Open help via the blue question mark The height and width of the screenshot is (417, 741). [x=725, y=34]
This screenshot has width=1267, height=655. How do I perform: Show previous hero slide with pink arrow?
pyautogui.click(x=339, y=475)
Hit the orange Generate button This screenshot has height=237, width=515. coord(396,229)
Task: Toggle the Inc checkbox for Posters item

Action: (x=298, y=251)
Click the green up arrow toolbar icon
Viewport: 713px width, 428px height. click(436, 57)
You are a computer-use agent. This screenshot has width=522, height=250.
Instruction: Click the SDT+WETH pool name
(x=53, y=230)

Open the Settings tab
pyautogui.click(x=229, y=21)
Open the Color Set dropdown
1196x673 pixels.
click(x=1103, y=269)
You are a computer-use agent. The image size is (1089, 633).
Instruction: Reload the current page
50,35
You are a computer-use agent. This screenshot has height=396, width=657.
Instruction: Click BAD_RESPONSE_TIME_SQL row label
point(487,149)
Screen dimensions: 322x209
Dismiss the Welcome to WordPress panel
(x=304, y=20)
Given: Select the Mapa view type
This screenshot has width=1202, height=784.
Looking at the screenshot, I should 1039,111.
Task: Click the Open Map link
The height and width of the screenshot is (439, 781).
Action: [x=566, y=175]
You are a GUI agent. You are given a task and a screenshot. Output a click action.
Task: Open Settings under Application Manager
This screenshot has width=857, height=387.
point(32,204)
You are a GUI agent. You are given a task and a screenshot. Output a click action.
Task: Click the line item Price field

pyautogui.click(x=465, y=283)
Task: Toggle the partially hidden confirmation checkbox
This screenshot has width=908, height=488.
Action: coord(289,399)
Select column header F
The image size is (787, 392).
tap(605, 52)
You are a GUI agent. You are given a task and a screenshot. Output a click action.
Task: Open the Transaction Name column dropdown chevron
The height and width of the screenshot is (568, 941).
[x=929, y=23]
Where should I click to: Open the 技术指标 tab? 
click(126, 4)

###

**Exercise requirements:** Retype exactly, please, each line from the line that contains "This screenshot has width=857, height=387." through the last line of the entries above, with nothing added.

**Your response:**
This screenshot has width=857, height=387.
point(32,204)
You are a GUI agent. You are given a task and a screenshot. Output a click action.
Task: Click the line item Price field

pyautogui.click(x=465, y=283)
Task: Toggle the partially hidden confirmation checkbox
This screenshot has width=908, height=488.
Action: coord(289,399)
Select column header F
The image size is (787, 392).
tap(605, 52)
You are a GUI agent. You are given a task and a screenshot. Output a click action.
Task: Open the Transaction Name column dropdown chevron
The height and width of the screenshot is (568, 941).
[x=929, y=23]
Where should I click to: Open the 技术指标 tab? 
click(126, 4)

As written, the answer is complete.